I want to prove $ \Bbb{Z}_p$ is isomorphic to $\lim_{←}\Bbb{Z}_p/p^n \Bbb{Z}_p$ as a ring. Here, $\Bbb{Z}_p$ is completion (as metric space) of $\Bbb{Z}$ with p adic metric.
My try:
Let define natural ring hom $ \Bbb{Z}_p→\lim_{←}\Bbb{Z}_p$ by $a→(\cdots,a \pmod {p^2},a \pmod p)$. This is clearly injective since Ker is $0$ (note that $ \bigcap {p^n\Bbb{Z}_p}=0$).
But how can I prove surjectivity ? I guess I use completeness of $\Bbb{Z}_p$(every caushy sequence converges), but I don't have confident.

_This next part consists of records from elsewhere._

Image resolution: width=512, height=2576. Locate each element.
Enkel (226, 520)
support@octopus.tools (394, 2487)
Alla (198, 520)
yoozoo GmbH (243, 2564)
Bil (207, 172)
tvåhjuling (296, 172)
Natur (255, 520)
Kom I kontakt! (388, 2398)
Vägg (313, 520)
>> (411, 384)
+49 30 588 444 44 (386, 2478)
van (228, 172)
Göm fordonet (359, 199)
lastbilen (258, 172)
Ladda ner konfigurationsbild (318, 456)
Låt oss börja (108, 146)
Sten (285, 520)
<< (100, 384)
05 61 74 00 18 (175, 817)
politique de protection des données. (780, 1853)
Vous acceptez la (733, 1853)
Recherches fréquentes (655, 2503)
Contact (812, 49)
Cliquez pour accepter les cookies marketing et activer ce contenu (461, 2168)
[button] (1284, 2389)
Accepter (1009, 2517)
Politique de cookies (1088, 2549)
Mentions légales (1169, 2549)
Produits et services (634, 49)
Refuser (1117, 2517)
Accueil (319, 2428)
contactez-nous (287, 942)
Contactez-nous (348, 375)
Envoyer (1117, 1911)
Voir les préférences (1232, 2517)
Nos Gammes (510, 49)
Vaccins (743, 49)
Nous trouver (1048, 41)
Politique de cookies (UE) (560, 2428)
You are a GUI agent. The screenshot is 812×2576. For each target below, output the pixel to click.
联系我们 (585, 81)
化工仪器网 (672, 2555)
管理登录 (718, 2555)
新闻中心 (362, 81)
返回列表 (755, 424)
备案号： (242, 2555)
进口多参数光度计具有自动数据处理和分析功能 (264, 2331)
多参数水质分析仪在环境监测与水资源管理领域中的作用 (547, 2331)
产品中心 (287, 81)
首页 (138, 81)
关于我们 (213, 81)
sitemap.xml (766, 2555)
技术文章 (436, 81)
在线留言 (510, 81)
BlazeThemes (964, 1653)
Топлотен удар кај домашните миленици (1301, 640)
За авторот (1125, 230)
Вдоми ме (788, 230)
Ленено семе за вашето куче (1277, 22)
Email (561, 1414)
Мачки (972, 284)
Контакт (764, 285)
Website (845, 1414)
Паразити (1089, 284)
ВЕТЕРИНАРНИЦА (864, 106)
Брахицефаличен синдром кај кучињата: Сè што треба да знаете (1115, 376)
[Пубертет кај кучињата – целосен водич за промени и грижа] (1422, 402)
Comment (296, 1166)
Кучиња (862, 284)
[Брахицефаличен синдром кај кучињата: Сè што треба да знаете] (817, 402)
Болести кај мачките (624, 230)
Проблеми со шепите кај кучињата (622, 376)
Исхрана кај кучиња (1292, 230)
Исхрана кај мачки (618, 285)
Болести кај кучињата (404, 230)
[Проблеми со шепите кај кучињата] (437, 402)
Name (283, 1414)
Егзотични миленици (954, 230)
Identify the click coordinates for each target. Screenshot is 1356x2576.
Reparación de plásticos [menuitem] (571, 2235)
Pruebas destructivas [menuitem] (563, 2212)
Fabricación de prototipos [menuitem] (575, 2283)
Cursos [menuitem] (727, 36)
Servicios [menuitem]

Thank you for your help.
Of course the answer depends on the definitions, and in your case, the completeness is indeed the key.
Given any $(a_1+p\mathbb Z, a_2+p^2\mathbb Z, \cdots)\in \lim \mathbb Z/p^n\mathbb Z$, we show that $\{a_n\}\in\mathbb Z\subset\mathbb Z_p$ is a Cauchy sequence. Due to compatibility, we know that $a_n\equiv a_m \mod p^{m}$ for all $n\ge m$, hence $|a_n-a_m|_p\le p^{-m}$ which is small for sufficiently large $m$.
Let $a=\lim a_n$, we have the image of $a$ is $(a_i+p^i\mathbb Z)$. Indeed, let $n\rightarrow\infty$ in $|a_n-a_m|_p\le p^{-m}$ we have $|a-a_m|_p\le p^{-m}$, i.e. $a\equiv a_m \mod p^m$.